Travail à temps partiel: bénédiction ou malédiction?

3 mai 2023 Nouvelles

Le plan de mesures contre la pénurie de personnel qualifié récemment publié a également abordé la question du travail à temps partiel. Le débat médiatique sur les avantages et inconvénients de celui-ci a ainsi pris de l’ampleur. La répartition entre travail à temps partiel volontaire et involontaire permet d’éclairer de manière plus nuancée certaines questions relatives au travail à temps partiel.

La population active travaille-t-elle toujours moins?

En 2022, la population a travaillé environ 7798 millions d’heures en Suisse. Il y a dix ans, ce chiffre était encore de 7394 millions d’heures. Ainsi, quelque 404 millions d’heures ont été travaillées par an en plus que dix ans auparavant. Sur la même période, le nombre d’actifs ayant augmenté plus fortement, passant de 4,298 millions à 4,684 millions, le volume de travail annuel par personne a baissé de 1814 en 2011 à 1720 heures en 2021. Par souci d’exhaustivité, il faut toutefois mentionner qu’un nombre considérable de personnes n’ont trouvé le chemin du marché du travail que grâce à l’offre d’emplois à temps partiel. Ces personnes – des femmes dans la plupart des cas – font baisser la moyenne.

Devons-nous vraiment travailler plus?

On estime que, ces dix prochaines années, un demi-million de travailleurs manquera sur le marché du travail suisse. Et ce, principalement en raison de l’évolution démographique. Par ailleurs, la forte croissance des emplois et la croissance relativement faible du volume de travail annuel effectif accentuent également la pénurie de main-d’œuvre. Au cours des dix dernières années, cette dernière a augmenté deux fois moins vite que le nombre de postes. La prospérité n’a pas baissé jusqu’à présent, en grande partie grâce à l’immigration. Si l’on veut préserver la prospérité du pays et maintenir l’immigration dans un cadre raisonnable, il faut augmenter les incitations au travail rémunéré. Il faut s’attendre à ce que la pression sur l’immigration augmente à l’avenir, les pays d’immigration étant eux-mêmes confrontés à une pénurie de main-d’œuvre.

La pénurie de main-d’œuvre dans presque tous les secteurs met désormais en péril des projets d’avenir essentiels pour la Suisse, tels que la transition énergétique ou la numérisation et l’automatisation.

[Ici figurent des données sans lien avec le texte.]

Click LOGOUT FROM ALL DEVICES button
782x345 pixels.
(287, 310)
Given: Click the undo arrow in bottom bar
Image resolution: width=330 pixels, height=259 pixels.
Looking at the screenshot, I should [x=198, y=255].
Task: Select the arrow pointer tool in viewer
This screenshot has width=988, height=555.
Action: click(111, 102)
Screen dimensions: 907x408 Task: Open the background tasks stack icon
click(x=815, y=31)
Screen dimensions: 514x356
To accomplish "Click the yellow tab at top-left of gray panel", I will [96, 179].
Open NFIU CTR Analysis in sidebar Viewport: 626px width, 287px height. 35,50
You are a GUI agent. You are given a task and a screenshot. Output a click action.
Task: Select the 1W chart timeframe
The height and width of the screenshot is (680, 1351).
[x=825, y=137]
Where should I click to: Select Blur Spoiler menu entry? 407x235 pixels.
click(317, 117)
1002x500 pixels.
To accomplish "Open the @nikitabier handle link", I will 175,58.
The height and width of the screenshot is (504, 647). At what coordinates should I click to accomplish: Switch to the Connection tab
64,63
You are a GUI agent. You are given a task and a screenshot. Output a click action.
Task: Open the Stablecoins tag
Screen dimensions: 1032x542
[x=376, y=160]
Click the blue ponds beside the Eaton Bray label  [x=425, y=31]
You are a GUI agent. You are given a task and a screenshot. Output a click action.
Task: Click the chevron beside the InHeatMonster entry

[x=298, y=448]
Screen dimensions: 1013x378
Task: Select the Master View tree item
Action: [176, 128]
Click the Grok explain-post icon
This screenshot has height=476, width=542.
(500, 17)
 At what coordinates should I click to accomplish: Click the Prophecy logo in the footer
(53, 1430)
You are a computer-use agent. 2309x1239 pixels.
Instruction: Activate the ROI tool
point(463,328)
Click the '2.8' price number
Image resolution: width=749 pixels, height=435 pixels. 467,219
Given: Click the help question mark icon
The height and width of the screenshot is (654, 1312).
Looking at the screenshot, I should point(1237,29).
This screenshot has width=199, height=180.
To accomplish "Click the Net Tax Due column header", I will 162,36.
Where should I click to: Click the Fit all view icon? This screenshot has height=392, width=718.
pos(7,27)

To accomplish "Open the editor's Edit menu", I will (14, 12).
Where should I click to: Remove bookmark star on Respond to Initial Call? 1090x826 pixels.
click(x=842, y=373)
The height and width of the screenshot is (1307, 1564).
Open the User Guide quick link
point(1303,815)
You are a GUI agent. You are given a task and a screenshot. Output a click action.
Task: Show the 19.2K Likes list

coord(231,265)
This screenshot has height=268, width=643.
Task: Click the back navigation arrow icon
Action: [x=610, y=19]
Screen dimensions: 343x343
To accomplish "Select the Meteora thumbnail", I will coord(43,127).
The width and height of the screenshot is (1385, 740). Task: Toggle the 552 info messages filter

Le travail à temps partiel est-il une bénédiction ou une malédiction?

Il est important de savoir si une personne travaille volontairement ou non à temps partiel. Dans le cas du temps partiel involontaire, on parle de sous-emploi. Ce groupe comprend les personnes qui travaillent à temps partiel et qui souhaiteraient travailler davantage, mais qui ne le font pas parce que les conditions ne le permettent pas. Dans le cas du travail à temps partiel volontaire, les personnes ne travaillent pas davantage car elles sont prêtes à renoncer à une partie de salaire pour profiter de plus de temps libre (effet de revenu). Un salaire plus élevé peut conduire à une hausse (effet de substitution) comme à une baisse du travail (effet de revenu). L’effet prépondérant dépend des préférences de chaque individu.

Le travail à temps partiel nuit-il à l’économie?

Impossible de répondre à cette question par oui ou par non. Ce que l’on peut affirmer avec certitude, c’est que le temps partiel involontaire nuit considérablement à l’économie. Selon l’Office fédéral de la statistique, il concernait quelque 372’000 travailleurs en 2020, parmi lesquels près de la moitié (109’000 femmes et 62’000 hommes) seraient prêts à travailler à temps plein si les conditions cadres étaient plus favorables. Dix ans auparavant, quelque 270’000 personnes étaient sous-employées. Concernant le travail à temps partiel volontaire, il convient de se demander si le revenu comme base de calcul pour la perception des impôts et l’octroi de subventions est encore d’actualité. En effet, avec les systèmes existants, par exemple dans le domaine fiscal ou de l’octroi de subventions, il existe des incitations positives à davantage de temps libre qui n’étaient pas envisagées dans ce but. Un ajustement de cette base de calcul entraînerait un recul du travail à temps partiel volontaire.

L’économie profite toutefois des employés à temps partiel qui ne travailleraient pas s’il n’y avait pas d’offres de temps partiel. Il s’agit souvent de femmes, et en particulier de mères. Au cours de la dernière décennie, le nombre de femmes ayant une activité professionnelle a augmenté de 216’000, dont 112’000 à temps partiel. Chez les hommes, le nombre d’employés à temps partiel a augmenté de 121’000 sur la même période. Chez les pères, le nombre de travailleurs à plein temps a diminué de 22’000, celui des pères travaillant à temps partiel a en revanche augmenté de 40’000 personnes.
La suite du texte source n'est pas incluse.